On a fort mal dormi - Critique sortie Théâtre Paris Théâtre du Rond-Point
Jean-Christophe Quenon dans On a fort mal dormi. Crédit : Compagnie coup de poker

Théâtre du Rond-Point / d’après Patrick Declerck / adaptation et mes Guillaume Barbot

Publié le 24 janvier 2017 - N° 251

Dans un seul en scène doux-amer, Jean-Christophe Quenon porte avec force la parole de l’ethnologue Patrick Declerck. Une plongée humaniste parmi les laissés-pour-compte ou « fous de l’exclusion ».

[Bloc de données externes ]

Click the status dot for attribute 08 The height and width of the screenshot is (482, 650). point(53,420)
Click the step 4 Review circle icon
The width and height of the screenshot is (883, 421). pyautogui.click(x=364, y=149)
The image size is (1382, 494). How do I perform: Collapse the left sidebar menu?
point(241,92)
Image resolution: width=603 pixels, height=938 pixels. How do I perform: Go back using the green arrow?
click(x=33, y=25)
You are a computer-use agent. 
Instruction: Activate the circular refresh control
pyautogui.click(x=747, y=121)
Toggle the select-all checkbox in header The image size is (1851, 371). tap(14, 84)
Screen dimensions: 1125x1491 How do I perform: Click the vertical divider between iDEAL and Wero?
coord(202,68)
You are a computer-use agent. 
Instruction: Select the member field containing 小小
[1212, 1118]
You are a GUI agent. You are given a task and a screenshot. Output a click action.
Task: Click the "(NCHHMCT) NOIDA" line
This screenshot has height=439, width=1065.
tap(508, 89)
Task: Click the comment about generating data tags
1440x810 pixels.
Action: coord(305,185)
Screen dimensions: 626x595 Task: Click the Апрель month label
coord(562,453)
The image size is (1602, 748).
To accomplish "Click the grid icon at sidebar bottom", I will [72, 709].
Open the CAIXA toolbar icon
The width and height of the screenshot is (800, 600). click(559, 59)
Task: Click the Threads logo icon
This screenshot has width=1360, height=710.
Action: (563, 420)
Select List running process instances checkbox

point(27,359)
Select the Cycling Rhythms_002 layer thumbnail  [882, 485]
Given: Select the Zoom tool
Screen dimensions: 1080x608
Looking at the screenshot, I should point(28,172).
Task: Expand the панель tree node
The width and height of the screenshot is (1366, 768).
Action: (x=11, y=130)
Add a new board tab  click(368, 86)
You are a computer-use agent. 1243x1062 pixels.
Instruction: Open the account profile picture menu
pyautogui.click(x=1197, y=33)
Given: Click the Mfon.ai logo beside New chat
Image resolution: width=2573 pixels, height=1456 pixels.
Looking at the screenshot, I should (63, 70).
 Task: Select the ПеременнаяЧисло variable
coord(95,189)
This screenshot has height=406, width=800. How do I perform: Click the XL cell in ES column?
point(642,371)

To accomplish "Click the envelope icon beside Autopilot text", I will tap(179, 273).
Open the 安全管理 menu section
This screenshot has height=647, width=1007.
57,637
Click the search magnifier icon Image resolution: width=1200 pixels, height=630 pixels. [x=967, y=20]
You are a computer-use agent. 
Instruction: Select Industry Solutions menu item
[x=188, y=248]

Pour le psychologue et ethnologue Patrick Declerck, qui signe Les Naufragés (2001) et Le Sang nouveau (2005), le clochard est une créature quasi-beckettienne. Un être qui « tente d’endormir sa conscience en buvant son vin » et qui n’a « jamais pu se réconcilier avec ce que Kant appelle les catégories du jugement : le temps, l’espace et la causalité, qui sont les conditions de possibilité de la pensée et de l’existence dans le monde ». On le sent dans chacune de ses phrases : l’homme sait de quoi il parle. Et il en parle bien. Son expertise, il la doit à une longue immersion dans les centres d’accueil de sans-abris de région parisienne, utilisée au sein de la première consultation d’écoute au sein de Médecins du Monde qu’il a créée à Nanterre. Adaptation par Guillaume Barbot des deux livres de Patrick Declerk, On a fort mal dormi s’ouvre sur une opération de déguisement : seul en scène, le comédien Jean-Christophe Quenon s’habille en racontant quelques anecdotes personnelles. Un pull, deux pulls, trois… « Les clochards transportent leur maison sur eux », dit-il. Il a beau résumer en quelques phrases sa vie à Paris avec une femme merveilleuse et trois enfants, il incarne déjà le psychologue sur le point d’aller pour la première fois passer la nuit au centre d’accueil de Nanterre. Parce que « c’est là le seul moyen de savoir ce qui s’y passe vraiment ».

 

Observateur des rues

Bientôt, le comédien s’efface tout à fait derrière son personnage. « Je m’appelle Patrick Declerk. J’ai passé un peu plus de quinze ans de ma vie à m’intéresser aux clochards de Paris », dit-il avec un mélange de tendresse et de colère qui ne le quittera à aucun moment de son monologue. Sur une simple structure en bois, Jean-Christophe Quenon captive par la complexité de son regard et de son sourire autant que par la partition hybride dont il s’empare. Entre réflexions scientifiques et histoires de vies récoltées en consultations et en centres d’accueil, le montage de textes réalisé par Guillaume Barbot dessine un portrait tout en paradoxes. Souvent bruts, empreints d’oralité, les mots de Patrick Declerk traduisent la proximité du médecin avec ceux qu’il a tant bien que mal tenté d’aider. Ceux qu’il a aimés autant que détestés, et dont il a fini par s’éloigner de peur de la contamination « réelle et symbolique ». Loin de toute idéalisation de la misère de la rue et des métiers sociaux, On a fort mal dormi est avant tout le témoignage d’une inquiétude. Sur les sociétés qui produisent de l’exclusion et sur l’Homme, qui contient en germe la possibilité du « fou de l’exclusion ».

 

Anaïs Heluin

A propos de l'événement

On a fort mal dormi
du mardi 21 février 2017 au dimanche 12 mars 2017
Théâtre du Rond-Point
2 Avenue Franklin Delano Roosevelt, 75008 Paris, France

Théâtre du Rond-Point, 2 avenue Franklin Delano Roosevelt, 75008 Paris, France. Du 21 février au 12 mars 2017, du mardi au samedi à 20h30, à 15h30 le dimanche. Relâche le 26 février. Tel : 01 44 95 98 21. www.theatredurondpoint.fr.